RADIN Health and AZmed Expand AI Radiology Workflow Capabilities with FDA-Cleared AZtrauma Module

The expanded clearance broadens AZtrauma’s scope beyond fracture detection to include joint effusions and dislocations across adult and paediatric X-ray imaging.

RADIN Health and AZmed have expanded their strategic partnership following AZmed’s third US FDA clearance for AZtrauma, part of the Rayvolve AI Suite.

The expanded clearance broadens AZtrauma’s use beyond fracture detection to include joint effusions and dislocations on X-rays across adult and paediatric populations aged two years and above. The development addresses a key operational challenge in radiology, where rising imaging volumes and workforce constraints continue to place pressure on reporting workflows and turnaround times.

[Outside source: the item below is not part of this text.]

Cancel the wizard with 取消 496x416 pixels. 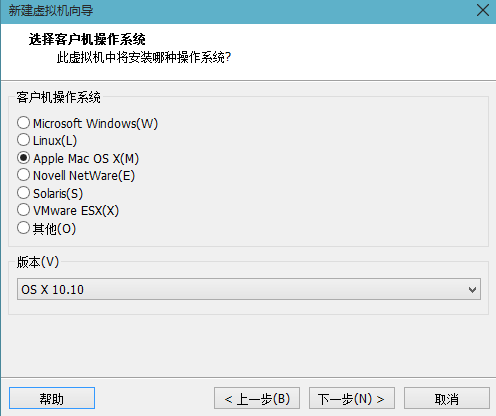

AZtrauma is positioned as an AI tool that supports radiologists by identifying and triaging musculoskeletal abnormalities before image review. Its expanded scope now covers three pathology categories on X-rays: fractures, joint effusions and dislocations. This may support more consistent prioritisation of urgent cases, particularly in emergency, trauma and paediatric imaging settings.

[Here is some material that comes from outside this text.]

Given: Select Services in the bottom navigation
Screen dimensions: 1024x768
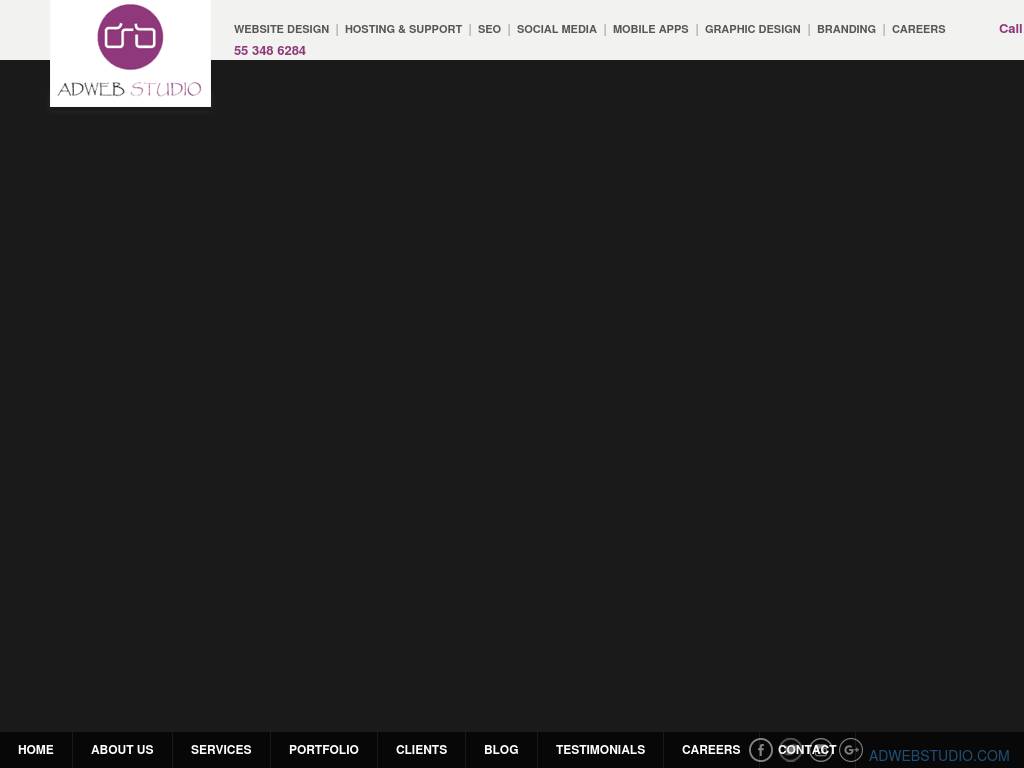Looking at the screenshot, I should (221, 750).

The clearance follows the publication of a 2026 Cohen et al. study validating the complete X-ray AI suite across 258,373 X-rays from 100 clinical centres in 26 countries and five continents. Such validation is relevant for radiology AI adoption, where clinical performance, workflow integration and generalisability across care settings remain important considerations.

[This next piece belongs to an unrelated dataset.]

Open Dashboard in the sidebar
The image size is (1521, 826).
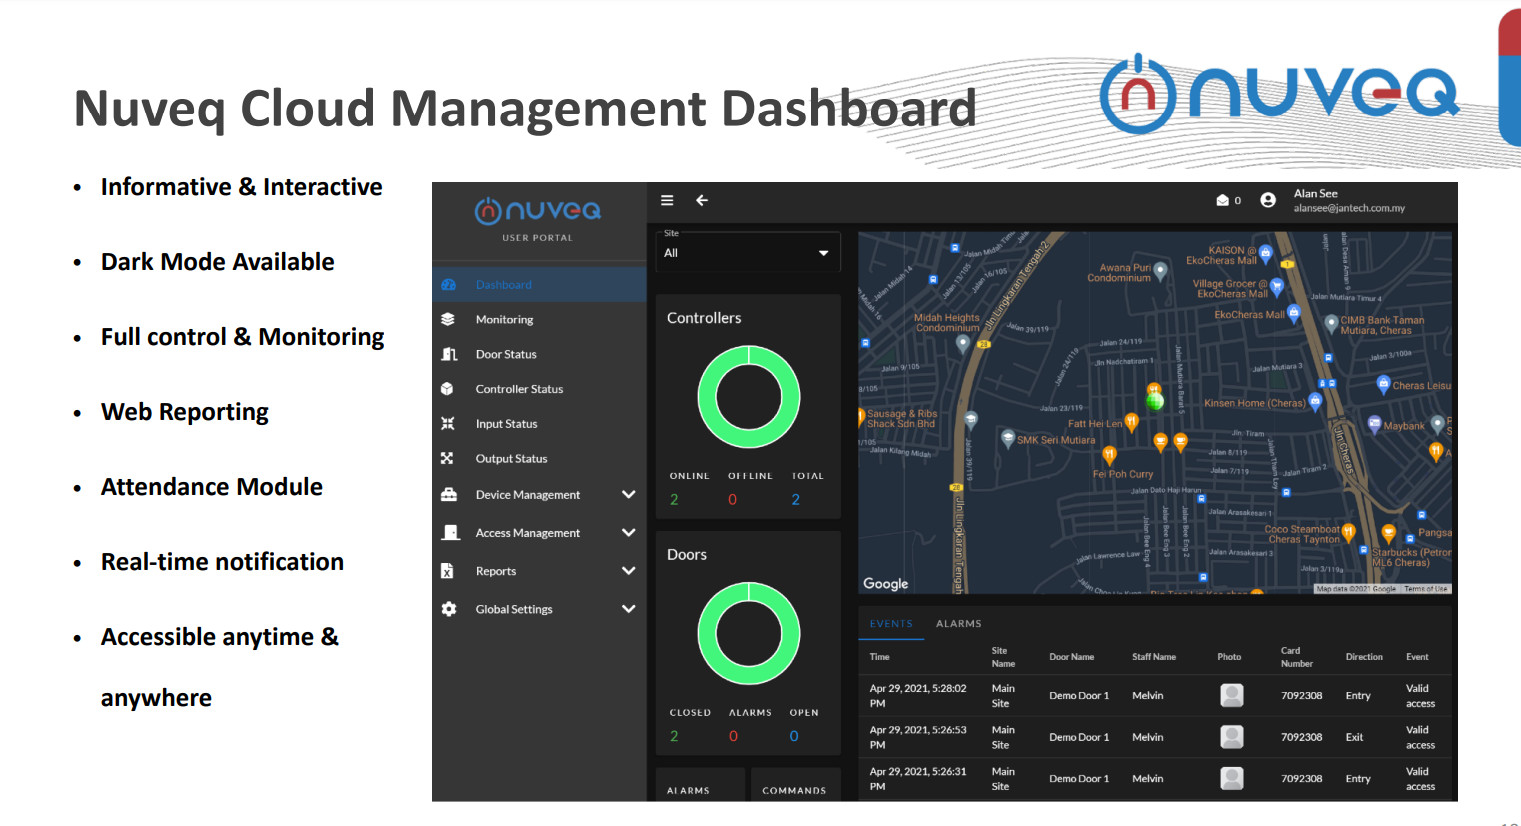click(503, 285)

Through the partnership, AZmed’s Rayvolve AI Suite modules, including AZtrauma and AZchest, are integrated into RADIN’s cloud-based platform. RADIN provides an all-in-one RIS, PACS, Dictation AI and Study Orchestration system, allowing AZmed’s structured reporting images and data to feed directly into RADIN PACS. This integration is intended to reduce manual transfer errors and support AI-driven reporting insights within existing radiology workflows.

RADIN’s platform also incorporates automated document processing for DICOM structured reports and AI OCR for handwritten notes, prescriptions and reports. Its AI-assisted dictation mode is reported to improve reporting speed by up to 70 percent compared with legacy dictation systems, supporting faster report creation and workflow throughput.

The target users include hospitals, imaging centres, radiology practices and teleradiology providers managing high X-ray volumes. The partnership reflects a broader shift in medical imaging AI from standalone detection tools toward embedded workflow infrastructure. As radiology departments face increasing demand, platforms that combine regulatory-cleared image analysis with reporting automation and orchestration tools may become more relevant to scalable diagnostic service delivery.